DN: I think it’s a really great distribution model. At Toronto we had a number of distributors who wanted to take on the film and these days independent films really struggle. We could have sold it to someone who would shot it in 25 cities theatrically and release it on DVD and that would be its life, but the idea of premium VOD, in other words presenting audiences across the country with an opportunity to see an upcoming theatrical release before it hits theaters I think is presented with a certain kind of cache and I think it’s something that people will and have actually responded to very positively, like I think that the first week VOD release has gone through the roof. So I think as a way of generating word of mouth publicity for the upcoming theatrical and presenting people with a choice of platforms on which to watch it, it makes sense and I think it’s kind of moving with the times and those people who want to seek it out in the theater will still seek it out in the theater, but those who might not otherwise go to see it will have the opportunity.

Nordling: I really though the film was great.

WD: Good.

Nordling: How has the response been for you?
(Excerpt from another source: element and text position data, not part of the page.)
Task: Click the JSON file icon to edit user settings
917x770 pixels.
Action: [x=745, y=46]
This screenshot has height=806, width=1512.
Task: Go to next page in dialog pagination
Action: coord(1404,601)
WD: Great so far, yeah. I mean it’s just starting its life here, but you know friends and strangers seem to respond to it.

Nordling: This is a great festival to play it in, because you’ve got an audience of movie fanatics like myself, so I think it’s going to play really well.

DN: The screening yesterday was very rewarding. It was a great Q&A.

WD: Beautiful theater, that Paramount.

Nordling: Oh, I love the Paramount.

WD: It’s gorgeous.

Nordling: It’s a piece of art. I wish we had more theaters like that instead of being stuck in the mall, we need to have more theaters like that. Thank you all very much.

DN: Thank you.

Nordling: It was a wonderful movie and I really appreciate your time.

DN: Thanks very much. 

 

THE HUNTER is available now on VOD, and opens in the States theatrically in limited release on April 6th.